Picture the scene: several climbers linked together by a single rope, elastic, exhausted after a hard climb of a peak never reached, fighting halfway point to the top.

As they are getting closer to the summit, on a steep path, on the edge of the void, the last climber on the rope, exhausted, slips and falls down the ravine. The lead climbers resist and the elastic rope absorbs the shock. The last climbers find a fragile support on the steep face of the mountain. For a moment everything is going well. No one wants to think about the worst case scenario; instead of helping each other along the way by pooling their resources and climbing up again quietly, climbers are fighting. Those below are crying for help. Those above are telling them they have to try harder.

In the end, those below say that they will do better on their own. Those above also think that it is much better to cut the rope. In the dispute, without anyone’s permission, the rope breaks. The last climbers fall at the bottom of the ravine and are crushed. The lead climbers receive the elastic straight in their face and, unbalanced, they too fall.

Some vultures then seize the remains of those killed.

This absurd story is that of today’s Europe. In the ascent of Mount Europe, all have faltered; and Greece fell; the others have helped a bit; not enough. The Greeks are now reluctant to leave the climbing team of the euro and fend for themselves. The Germans, as the lead climbers, want the Greeks to manage to go up the slope all alone.

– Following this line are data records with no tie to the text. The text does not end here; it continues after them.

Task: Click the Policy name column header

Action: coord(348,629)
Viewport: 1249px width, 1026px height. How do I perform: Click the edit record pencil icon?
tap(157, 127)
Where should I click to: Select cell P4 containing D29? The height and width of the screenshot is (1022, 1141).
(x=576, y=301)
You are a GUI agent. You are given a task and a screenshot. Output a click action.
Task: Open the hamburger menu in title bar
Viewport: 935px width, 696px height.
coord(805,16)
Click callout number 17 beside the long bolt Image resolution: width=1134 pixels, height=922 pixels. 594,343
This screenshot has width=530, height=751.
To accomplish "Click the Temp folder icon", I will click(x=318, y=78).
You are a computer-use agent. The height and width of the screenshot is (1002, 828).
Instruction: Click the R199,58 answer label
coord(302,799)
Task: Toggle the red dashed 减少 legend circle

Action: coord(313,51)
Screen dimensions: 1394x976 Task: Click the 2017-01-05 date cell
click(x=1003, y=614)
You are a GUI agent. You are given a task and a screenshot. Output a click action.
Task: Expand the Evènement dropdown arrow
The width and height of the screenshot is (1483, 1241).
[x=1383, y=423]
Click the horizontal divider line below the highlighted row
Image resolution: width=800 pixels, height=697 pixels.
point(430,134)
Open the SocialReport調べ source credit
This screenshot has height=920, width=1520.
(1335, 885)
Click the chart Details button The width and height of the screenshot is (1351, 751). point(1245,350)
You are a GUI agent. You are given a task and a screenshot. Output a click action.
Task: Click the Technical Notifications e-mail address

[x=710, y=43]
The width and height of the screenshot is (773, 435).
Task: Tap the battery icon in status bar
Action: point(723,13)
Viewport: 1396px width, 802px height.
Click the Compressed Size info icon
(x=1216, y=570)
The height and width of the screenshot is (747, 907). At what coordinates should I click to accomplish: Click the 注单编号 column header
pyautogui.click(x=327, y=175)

If the rope were to break (by the voluntary exit of Greece, or the German stubbornness, or by the counter closures of the European Central Bank for Greece), do we measure the impact? Does Greece measure that its living standard will fall by at least 10% in one year? Does Germany realize that its own Central Bank will lose immediately more than its trust’s equity value and its foreign exchange reserves? Does France understand that it will lose as much as Germany and that some of its banks will lose the equivalent of twice their stock-market value? Does the Eurozone understand that each European country (and first Spain, Portugal and even Italy) can panic and suffer the same fate as Greece, obliterating the euro? Does the European Union thus understand that it will pay a higher price than the Treaty of Versailles imposed on Germany in 1919, with the consequences that we know? Does the world realize that it can thus enter into a major and lasting depression, next to which the current recession is only a soft lull?

Does everyone understand that the world’s rich (and primarily the wealthy Greeks who left the country before the crisis), will be able to buy land and businesses in Europe for nothing, taking advantage, as always, of the disaster of the neighbors to make a fortune?

Will Europe understand in time, that is to say Wednesday, that it has no alternative but the union of its forces, around a federal budget, by providing resources to invest?

After the crisis has been averted, will the world understand that, as there is bad debt and good debt, there is good and bad growth?

This is therefore a matter of urgency! Not only to save the climbing team, but to give a meaning to its ascent.